How To Cope With Endometriosis 

Endometriosis is a complex condition that’s difficult to treat. It can often go undiagnosed for years on end, leaving the sufferer struggling through discomfort, outright pain, and ongoing symptoms that aren’t resolved by conventional treatments. If you’ve been diagnosed with endometriosis and haven’t had much luck tackling the condition so far, try these simple strategies to make life a little easier.

  1. Consult with a specialist. Your GP won’t be qualified to handle a difficult condition like endometriosis, so it’s important to have a specialist that you consult with on a regular basis to come up with a solid treatment plan. A gynaecologist melbourne will be the best place to start – they have the expertise and experience necessary to tackle the disease, and will be able to guide you through a symptom management strategy.

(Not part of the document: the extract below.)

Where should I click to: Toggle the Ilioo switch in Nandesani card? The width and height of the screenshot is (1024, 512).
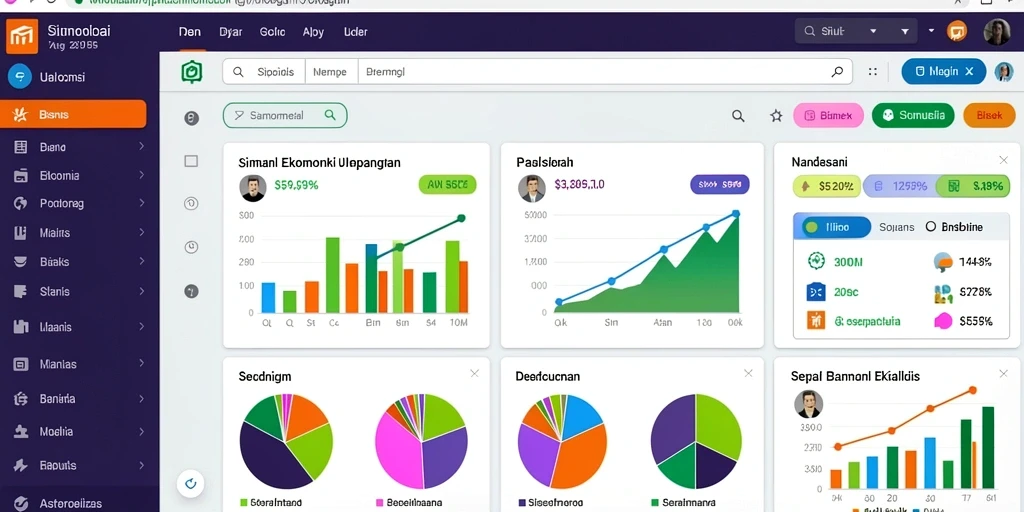pos(832,227)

  2. Develop a pain plan. If you’re struggling with pelvic pain frequently during the month, you may need to experiment with medications and self-care tools to bring your pain levels down. It’s difficult to function when you’re suffering with pain, so dealing with this symptom is key to managing this chronic illness. If heat seems to soothe the discomfort, consider using heat patches under your clothes so that the relief can continue when you leave the house. Stretching, breathing exercises, mindfulness meditation, and medications can also help.
  3. Be cautious with medications. Many doctors prescribe stronger NSAID medications to manage pelvic pain in endometriosis. These drugs can often work well, even for moderate to severe pain, but it’s important to follow your dosing instructions and to take your tablets with food to avoid gastric irritation. Taking NSAIDs in the long-term can lead to ulcers and gastric problems, so speak to your doctor about potential side effects and how you can avoid them.

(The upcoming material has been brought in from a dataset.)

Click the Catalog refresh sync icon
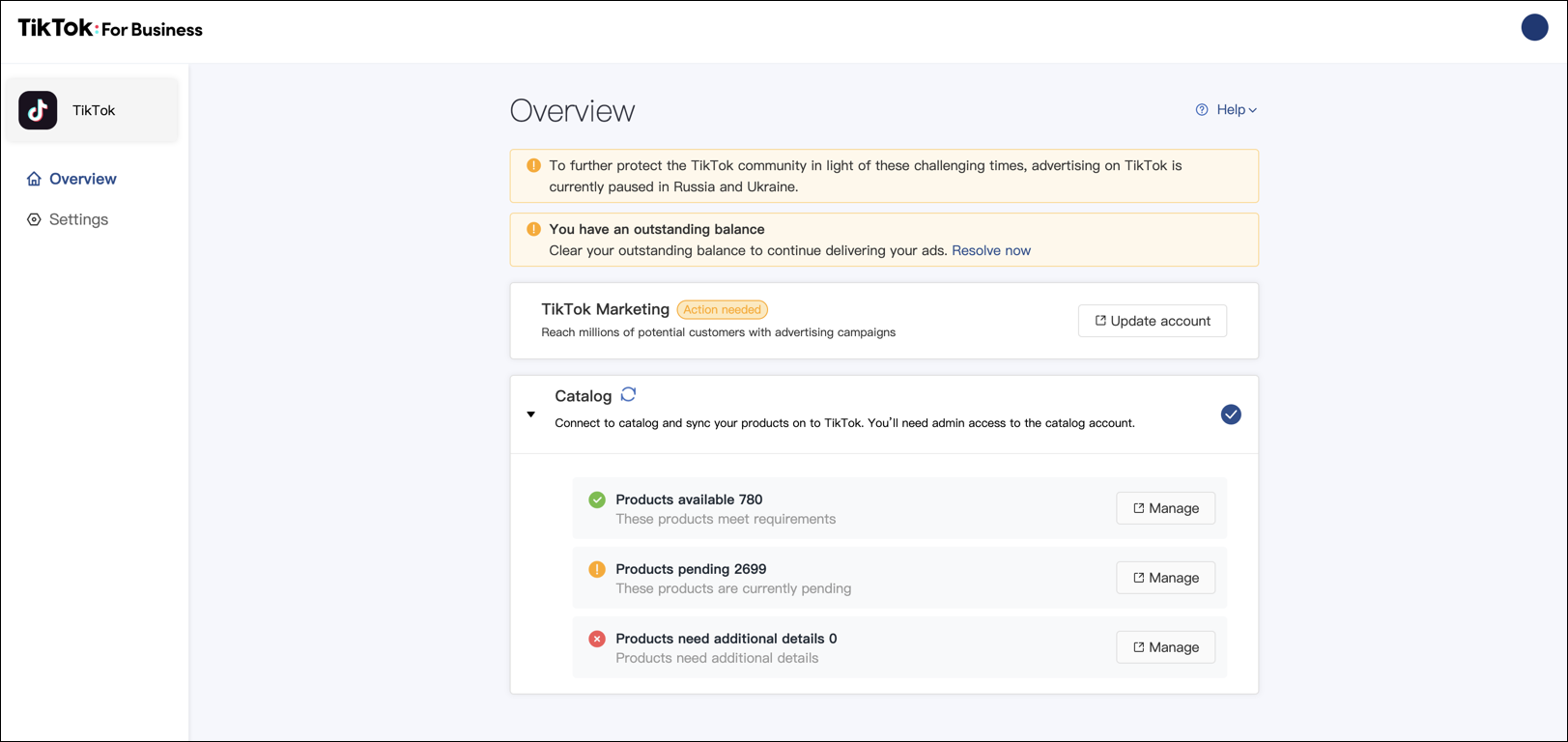1568x742 pixels. (x=628, y=394)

  4. Reduce your stress levels. Stress can aggravate the symptoms of endometriosis and make living with chronic illness more difficult. Try to bring your stress levels down by managing your time wisely, incorporating an exercise routine into your day, getting enough sleep, eating well, and opening up to others about how you’re feeling.
  5. Seek psychotherapy. Living with endometriosis can be tough, especially if the treatments you’ve pursued haven’t made a major impact so far. If you begin to feel depressed or hopeless as a result of your illness, it may be helpful to speak to a psychologist who specialises in chronic illness and all that it can entail. Don’t be afraid to ask for help – everyone deserves a listening ear, and they may be able to offer valuable advice that will make life a little easier.
  6. Prepare to try a variety of treatments. When it comes to a condition like endometriosis, there’s no one-size-fits-all approach to treatment or specific cure. For some people, pain medications work well to relieve the symptoms of the condition. For others, the contraceptive pill may provide relief. When those options fail, some sufferers find that surgical interventions are a helpful last resort. Be prepared to try a variety of different options when it comes to your health treatment plan, and don’t be discouraged if one doesn’t work. It may take some time to find the treatment that works best for you personally, but you may eventually find a solution, so don’t give up.